Son habitat se compose de plusieurs types de forêts mais il apparaît souvent sur les
pentes entre les bassins hydrographiques sur des sols supportant des forêts sèches avec un
sous-bois ouvert. Cette espèce semble préférer la haute canopée et les sols recouverts. Sa
faible densité et sa répartition irrégulière peuvent correspondre en partie avec la
disponibilité limitée de ce type d'habitat. Son régime alimentaire ne semble pas être
spécialisé, il a été observé mangeant des fruits des diverses espèces d'arbres communes
dans la région mais aussi des insectes et d'autre invertébrés.
MENACES & CONSERVATION :
Historiquement, sa population a probablement été réduite à cause de la
déforestation et de la chasse. Aujourd'hui, son habitat est en train de disparaître, en
plusieurs endroits, à cause de l'exploitation minière, de l'agriculture de subsistance et de
l'exploitation forestière. L'exploitation minière et les activités humaines qui y sont
associées impliquent l'accès à des zones jusque-là protégées, à l'augmentation de la
pression de la chasse de subsistance et commerciale. La surveillance et les sondages ont
révélé une augmentation de la pression de la chasse dans la région de Kisangani et au
autour du Parc National de la SALONGA. Le taux de capture pour cette espèce pour
chaque village autour du Parc National de SALONGA est d'environ 20 oiseaux par an qui
sont piégés par des pièges en fil de fer qui sont parfois appâtés. Ces pièges en fil de fer
fixes qui sont normalement utilisés pour la capture des petits mammifères et des antilopes
sont très répandus. De plus, les œufs de ces oiseaux sont ramassés. La présence de
combattants de la guérilla et d'un grand nombre de réfugiés venus du RWANDA dans l'est
de la République Démocratique du Congo depuis 1994 pèsent également comme une
menace en raison de la pression de la chasse et de la destruction de l'habitat.

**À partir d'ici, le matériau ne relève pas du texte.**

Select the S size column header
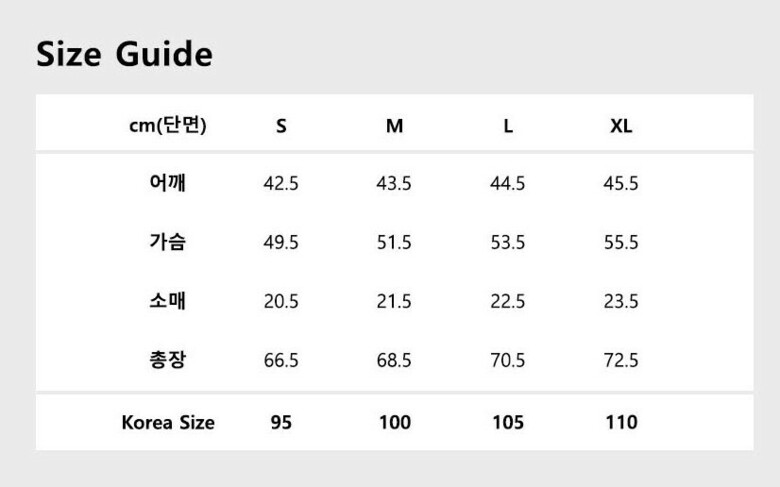The height and width of the screenshot is (487, 780). click(281, 126)
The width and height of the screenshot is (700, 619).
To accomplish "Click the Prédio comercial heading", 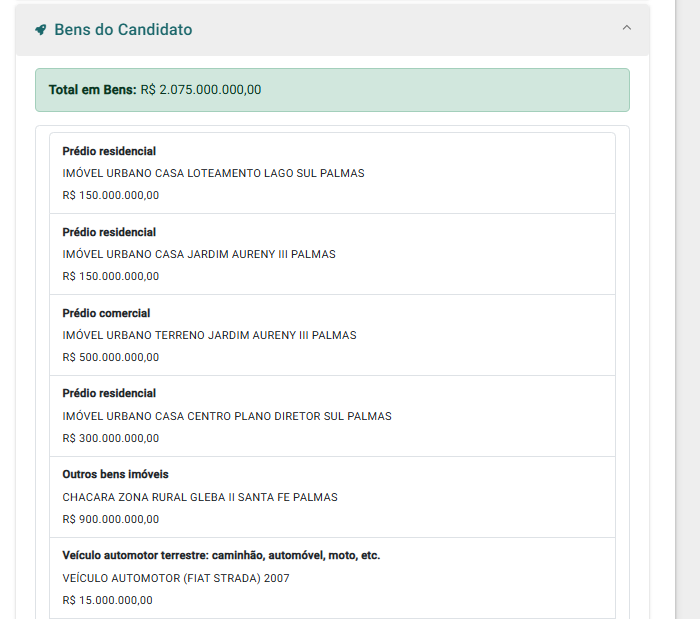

Les mesures de conservation de cette espèce sont en cours. Cette espèce a été étudié
en détail au Zoo d'Anvers depuis le début du programme d'élevage qui a débuté en 1962, y
compris des travaux de recherches sur la taxonomie. Des tentatives d'élevage en captivité
ont aussi été réalisées dans d'autres parcs zoologiques à travers le Monde, même si tous ces
efforts sont limités par des difficultés telles que la grande sensibilité de cette espèce aux
maladies. Le cheptel captif s'élève à environ 120 spécimens. Seule espèce de faisan
africain, très rare et seulement détenue dans des zoos de renommée mondiale tels que le
zoo d’ANVERS, le BURGER ZOO, les zoo de ROTTERDAM, de LOS ANGELES et le parc
de WALSRODE. La conservation de cette espèce passe donc par des populations vivant
dans des zones protégées où la chasse pourrait être limitée ou interdite. Actuellement,
d'importantes populations existent les parcs nationaux de MAIKO et probablement
également dans le parc de SALONGA où subsiste un réel potentiel de conservation à long
terme. Plusieurs nouveaux projets concernant la conservation des forêts situées dans la
zone de présence de l'espèce sont en cours de développement et des recherches écologiques
sont menées dans le parc de SALONGA.